Tremblement de terre de l’OvailleCorbeyrier et Yvorne se souviennent des 300 victimes
Le 14 mars 1584, un éboulement dû à un fort séisme a détruit les deux villages. Une remémoration a lieu ce jeudi.

Le 11 mars 1584, un tremblement de terre de magnitude 5,9 secouait le Chablais. Ressenti jusqu’à Lausanne, il annonçait, surtout, le grand malheur qui, trois jours plus tard, allait fondre sur Corbeyrier et Yvorne, ensevelis sous 2,7 millions de mètres cubes de gravats. Le terrain recouvert par les éboulis porte aujourd’hui le nom d’Ovaille qui vient du vieux français «orvale» ou «orvaille» signifiant tempête, ouragan ou désastre.

Le 14 mars 1584, les deux villages furent détruits par l’effondrement d’un des compartiments du massif de la tour d’Aï. L’avalanche de gravats est descendue de la combe de Luan par le vallon de Corbeyrier. La surface d’où s’est détachée la masse de rochers, au-dessous du petit plateau de Plan Falcon, est encore visible. Il s’agit d’une moraine de graviers, de sable et d’argile qui s’est transformée en lave torrentielle.
Un secteur instable
«Le tremblement de terre n’est pas la cause principale de l’éboulement, précise Jean-Luc Epard, professeur de géologie à l’Institut des sciences de la Terre de l’Université de Lausanne. Il a accéléré l’effondrement d’un secteur détrempé et instable.»

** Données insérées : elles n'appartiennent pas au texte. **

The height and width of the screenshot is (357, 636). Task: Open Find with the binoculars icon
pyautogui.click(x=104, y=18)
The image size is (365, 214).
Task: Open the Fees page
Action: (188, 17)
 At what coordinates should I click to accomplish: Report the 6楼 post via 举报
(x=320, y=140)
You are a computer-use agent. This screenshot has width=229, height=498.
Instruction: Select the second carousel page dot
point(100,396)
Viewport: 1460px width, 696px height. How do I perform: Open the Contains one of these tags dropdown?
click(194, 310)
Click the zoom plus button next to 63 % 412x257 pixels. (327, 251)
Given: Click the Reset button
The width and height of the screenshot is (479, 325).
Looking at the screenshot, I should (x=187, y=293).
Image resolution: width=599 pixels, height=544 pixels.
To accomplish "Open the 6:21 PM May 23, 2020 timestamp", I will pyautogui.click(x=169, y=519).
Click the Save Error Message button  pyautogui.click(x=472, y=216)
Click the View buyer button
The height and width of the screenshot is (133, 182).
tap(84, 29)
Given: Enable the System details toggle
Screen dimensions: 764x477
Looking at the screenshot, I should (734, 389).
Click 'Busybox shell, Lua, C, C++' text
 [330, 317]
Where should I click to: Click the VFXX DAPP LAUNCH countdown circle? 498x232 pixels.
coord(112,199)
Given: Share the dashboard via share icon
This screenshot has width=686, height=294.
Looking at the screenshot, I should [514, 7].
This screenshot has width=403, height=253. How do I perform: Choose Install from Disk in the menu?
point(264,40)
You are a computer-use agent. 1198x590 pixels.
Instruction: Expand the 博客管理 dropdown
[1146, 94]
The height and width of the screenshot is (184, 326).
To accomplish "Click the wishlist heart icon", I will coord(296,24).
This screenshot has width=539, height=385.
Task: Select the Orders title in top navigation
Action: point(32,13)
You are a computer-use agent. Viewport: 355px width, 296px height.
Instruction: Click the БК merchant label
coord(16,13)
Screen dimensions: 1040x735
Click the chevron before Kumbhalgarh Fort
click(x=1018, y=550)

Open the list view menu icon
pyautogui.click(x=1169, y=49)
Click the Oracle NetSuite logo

Selon une étude de l’UNIL, la catastrophe fit plus de 300 victimes, dont le souvenir est ravivé ce jeudi, lors d’une réunion mise sur pied par la Municipalité d’Yvorne. La lave torrentielle recouvrit plus de 700 animaux, 69 maisons, 126 granges et cinq moulins. Le village d’Yvorne fut reconstruit plus au sud-est. Et, sur les éboulis de calcaire, on fait depuis longtemps ce que beaucoup considèrent comme le meilleur chasselas d’Yvorne. Même si l’Ovaille appartient officiellement à la Commune de Corbeyrier.